Given exercise: Copy the data word for word, starting at its first line and ending with the line that contains "(x=928, y=489)", both lines included.

○ ○ ○ ○ ○

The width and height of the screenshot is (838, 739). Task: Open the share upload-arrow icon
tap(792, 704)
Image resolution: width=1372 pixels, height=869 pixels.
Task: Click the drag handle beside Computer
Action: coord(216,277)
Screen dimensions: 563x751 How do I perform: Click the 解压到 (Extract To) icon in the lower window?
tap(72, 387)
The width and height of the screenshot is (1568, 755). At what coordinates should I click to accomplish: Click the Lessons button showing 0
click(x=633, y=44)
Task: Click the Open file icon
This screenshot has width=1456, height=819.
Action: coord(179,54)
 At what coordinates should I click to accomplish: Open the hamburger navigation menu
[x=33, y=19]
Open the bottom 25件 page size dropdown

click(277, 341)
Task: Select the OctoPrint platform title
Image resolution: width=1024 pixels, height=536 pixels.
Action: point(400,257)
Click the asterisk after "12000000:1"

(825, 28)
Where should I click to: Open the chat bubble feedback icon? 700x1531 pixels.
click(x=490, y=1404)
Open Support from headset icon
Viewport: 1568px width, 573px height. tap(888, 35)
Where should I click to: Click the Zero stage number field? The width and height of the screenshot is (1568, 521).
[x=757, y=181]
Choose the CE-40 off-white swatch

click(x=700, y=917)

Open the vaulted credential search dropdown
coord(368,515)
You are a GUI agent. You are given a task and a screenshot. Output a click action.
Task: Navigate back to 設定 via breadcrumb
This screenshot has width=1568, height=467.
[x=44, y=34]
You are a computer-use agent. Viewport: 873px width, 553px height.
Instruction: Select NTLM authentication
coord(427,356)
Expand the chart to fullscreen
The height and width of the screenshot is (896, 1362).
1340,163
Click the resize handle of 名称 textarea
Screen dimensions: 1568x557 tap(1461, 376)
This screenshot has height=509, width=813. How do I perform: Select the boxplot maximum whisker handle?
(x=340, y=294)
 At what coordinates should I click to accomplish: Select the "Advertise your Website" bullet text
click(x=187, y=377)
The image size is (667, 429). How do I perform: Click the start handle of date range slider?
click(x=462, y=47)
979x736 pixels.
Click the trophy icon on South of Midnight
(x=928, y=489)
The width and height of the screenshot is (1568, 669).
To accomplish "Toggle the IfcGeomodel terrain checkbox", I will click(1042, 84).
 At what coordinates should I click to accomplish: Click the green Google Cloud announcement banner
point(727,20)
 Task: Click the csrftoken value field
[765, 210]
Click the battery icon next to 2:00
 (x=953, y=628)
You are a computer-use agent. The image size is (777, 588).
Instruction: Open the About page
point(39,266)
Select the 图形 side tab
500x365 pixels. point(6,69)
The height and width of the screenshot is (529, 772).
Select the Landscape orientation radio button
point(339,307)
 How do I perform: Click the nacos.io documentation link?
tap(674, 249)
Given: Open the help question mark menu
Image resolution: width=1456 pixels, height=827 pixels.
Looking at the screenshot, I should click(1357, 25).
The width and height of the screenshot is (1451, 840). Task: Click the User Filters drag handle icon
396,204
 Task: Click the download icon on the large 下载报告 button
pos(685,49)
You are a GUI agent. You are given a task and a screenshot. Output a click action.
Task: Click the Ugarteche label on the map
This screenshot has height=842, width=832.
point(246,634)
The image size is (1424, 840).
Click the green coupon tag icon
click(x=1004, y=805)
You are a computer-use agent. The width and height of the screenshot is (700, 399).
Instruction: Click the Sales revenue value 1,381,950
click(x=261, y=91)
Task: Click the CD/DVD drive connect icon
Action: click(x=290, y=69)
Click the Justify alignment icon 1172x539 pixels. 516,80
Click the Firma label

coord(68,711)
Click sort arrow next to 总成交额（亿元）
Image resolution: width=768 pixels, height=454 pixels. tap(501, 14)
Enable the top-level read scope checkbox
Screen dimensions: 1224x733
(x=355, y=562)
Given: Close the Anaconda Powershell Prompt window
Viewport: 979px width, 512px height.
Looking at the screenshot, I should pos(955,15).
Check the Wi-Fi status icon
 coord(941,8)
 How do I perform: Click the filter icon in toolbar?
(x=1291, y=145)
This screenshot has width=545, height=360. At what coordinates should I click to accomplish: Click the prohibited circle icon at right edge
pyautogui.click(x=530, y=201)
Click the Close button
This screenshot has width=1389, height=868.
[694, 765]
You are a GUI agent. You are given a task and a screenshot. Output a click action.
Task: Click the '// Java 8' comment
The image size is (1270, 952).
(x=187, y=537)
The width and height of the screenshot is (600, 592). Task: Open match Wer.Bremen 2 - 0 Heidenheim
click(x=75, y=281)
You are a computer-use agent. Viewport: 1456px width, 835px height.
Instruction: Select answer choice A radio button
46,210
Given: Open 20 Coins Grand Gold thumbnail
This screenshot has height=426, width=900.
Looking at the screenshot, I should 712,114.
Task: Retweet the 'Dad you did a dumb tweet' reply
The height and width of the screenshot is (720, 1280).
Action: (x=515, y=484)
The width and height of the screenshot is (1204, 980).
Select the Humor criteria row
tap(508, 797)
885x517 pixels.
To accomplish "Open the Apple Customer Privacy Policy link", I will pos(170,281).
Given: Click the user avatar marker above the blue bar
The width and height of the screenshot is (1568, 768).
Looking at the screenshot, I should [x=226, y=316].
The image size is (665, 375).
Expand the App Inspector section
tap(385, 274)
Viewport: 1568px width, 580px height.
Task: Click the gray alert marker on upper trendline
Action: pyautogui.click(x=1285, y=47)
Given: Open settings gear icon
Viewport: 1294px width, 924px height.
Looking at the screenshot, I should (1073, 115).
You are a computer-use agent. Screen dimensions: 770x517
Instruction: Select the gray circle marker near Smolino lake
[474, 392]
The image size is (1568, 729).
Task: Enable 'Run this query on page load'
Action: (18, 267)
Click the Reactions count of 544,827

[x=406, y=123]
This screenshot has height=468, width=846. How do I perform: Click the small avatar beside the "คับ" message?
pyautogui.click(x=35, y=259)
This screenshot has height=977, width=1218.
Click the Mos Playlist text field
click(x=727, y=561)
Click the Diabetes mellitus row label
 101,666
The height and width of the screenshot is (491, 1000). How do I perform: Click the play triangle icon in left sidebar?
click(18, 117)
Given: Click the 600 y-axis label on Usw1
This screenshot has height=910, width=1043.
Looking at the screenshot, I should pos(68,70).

○ ○ ○ ○ ○

Finished task:
The width and height of the screenshot is (838, 739). Task: Open the share upload-arrow icon
tap(792, 704)
Image resolution: width=1372 pixels, height=869 pixels.
Task: Click the drag handle beside Computer
Action: coord(216,277)
Screen dimensions: 563x751 How do I perform: Click the 解压到 (Extract To) icon in the lower window?
tap(72, 387)
The width and height of the screenshot is (1568, 755). At what coordinates should I click to accomplish: Click the Lessons button showing 0
click(x=633, y=44)
Task: Click the Open file icon
This screenshot has width=1456, height=819.
Action: coord(179,54)
 At what coordinates should I click to accomplish: Open the hamburger navigation menu
[x=33, y=19]
Open the bottom 25件 page size dropdown

click(277, 341)
Task: Select the OctoPrint platform title
Image resolution: width=1024 pixels, height=536 pixels.
Action: point(400,257)
Click the asterisk after "12000000:1"

(825, 28)
Where should I click to: Open the chat bubble feedback icon? 700x1531 pixels.
click(x=490, y=1404)
Open Support from headset icon
Viewport: 1568px width, 573px height. tap(888, 35)
Where should I click to: Click the Zero stage number field? The width and height of the screenshot is (1568, 521).
[x=757, y=181]
Choose the CE-40 off-white swatch

click(x=700, y=917)

Open the vaulted credential search dropdown
coord(368,515)
You are a GUI agent. You are given a task and a screenshot. Output a click action.
Task: Navigate back to 設定 via breadcrumb
This screenshot has width=1568, height=467.
[x=44, y=34]
You are a computer-use agent. Viewport: 873px width, 553px height.
Instruction: Select NTLM authentication
coord(427,356)
Expand the chart to fullscreen
The height and width of the screenshot is (896, 1362).
1340,163
Click the resize handle of 名称 textarea
Screen dimensions: 1568x557 tap(1461, 376)
This screenshot has height=509, width=813. How do I perform: Select the boxplot maximum whisker handle?
(x=340, y=294)
 At what coordinates should I click to accomplish: Select the "Advertise your Website" bullet text
click(x=187, y=377)
The image size is (667, 429). How do I perform: Click the start handle of date range slider?
click(x=462, y=47)
979x736 pixels.
Click the trophy icon on South of Midnight
(x=928, y=489)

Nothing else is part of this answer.